1. I will deal with the issue, first, of whether the order has been breached. Mr Shepheard has read out the facts of the breach and you have accepted those facts to be correct. You have accepted that you knew that there was an injunction in place and that by doing what you did you were deliberately breaching that injunction. I am satisfied therefore so that I am sure that you have breached the injunction and that the breach was deliberate.

2. According to the sentencing guidelines for Breach of a Criminal Behaviour Orders (which does not directly apply to breaches of civil injunctions (but is the only available guidance as to the sanction to be imposed for breaches of civil injunctions of the type you breached) I need to assess your culpability for breach of the injunction and the harm that your breach caused. This then provides me with guidance as to the starting point for the sanction to be imposed. Culpability is split into 3 categories according to your culpability for the breach (A-C) and harm also into 3 categories (1-3) according to the seriousness of the harm.

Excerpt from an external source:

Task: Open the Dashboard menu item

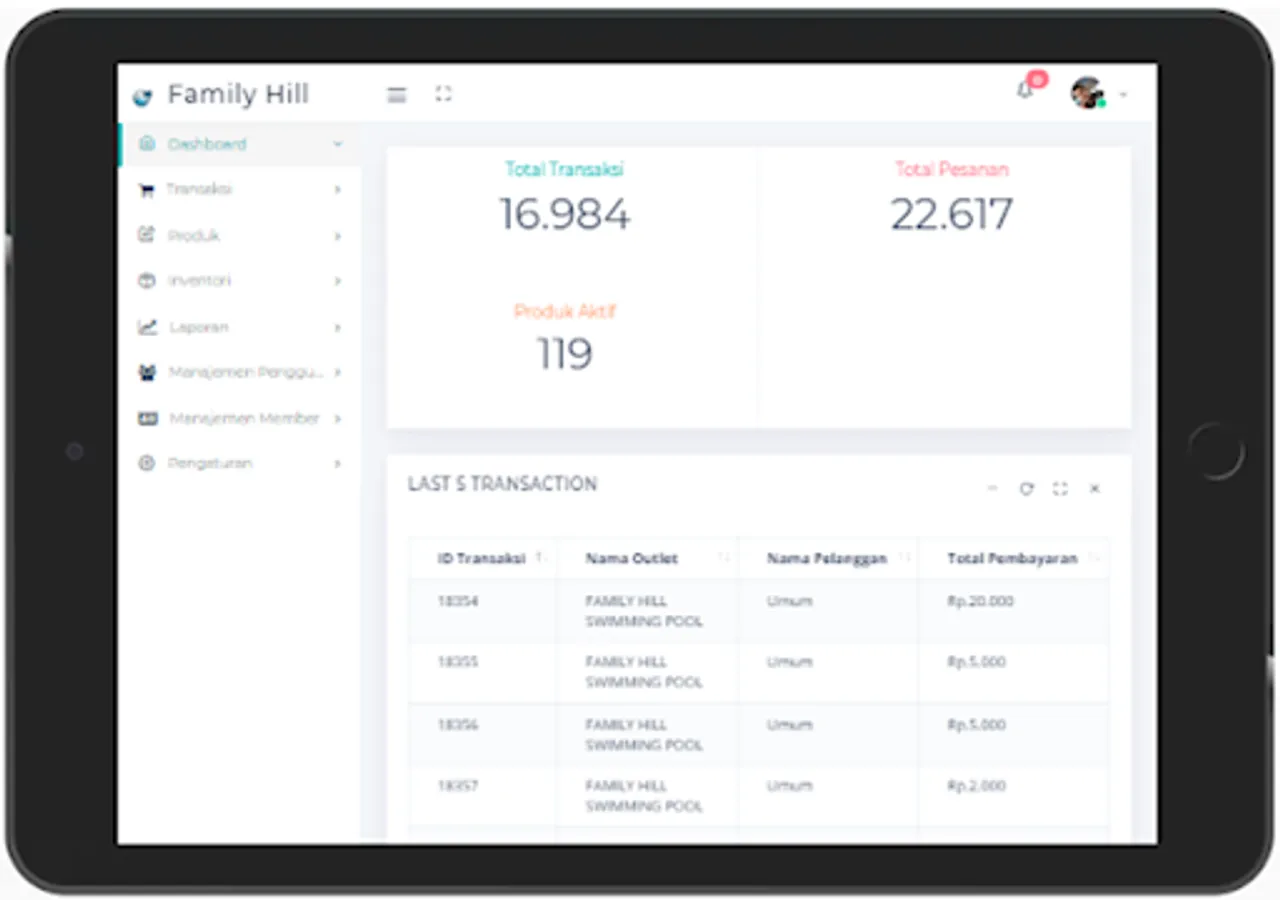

3. On the basis that this was a deliberate breach I assess culpability at B. So far as harm is concerned, it appears from the details that I have been given. Which you accept that there has been little or no real harm as a result of your breach of the injunction. On this basis I assess harm at 3. So, for the purposes of the sentencing guidelines the breach is B3. The sentencing guidelines refer to the imposition of a Community Order, but as this is not a criminal matter and this is not a criminal court I have no power to impose a community order. In my judgment, the appropriate sanction is the imposition of a fine.

4. Consistent with the fine that I imposed on Reverend Hewes for a similar breach of the injunction, the fine that I would have been minded to subject Reverend White to would have been in the region of £700 to £800. However, the court considers a period of incarceration to be a more severe penalty than a fine and I am satisfied in the circumstances that the six days that you, Reverend White have spent in jail as a result of being remanded in custody is sufficient punishment in relation to his breach of the injunction and I will, therefore, make no further order in relation to a penalty for that breach and you will be free to go.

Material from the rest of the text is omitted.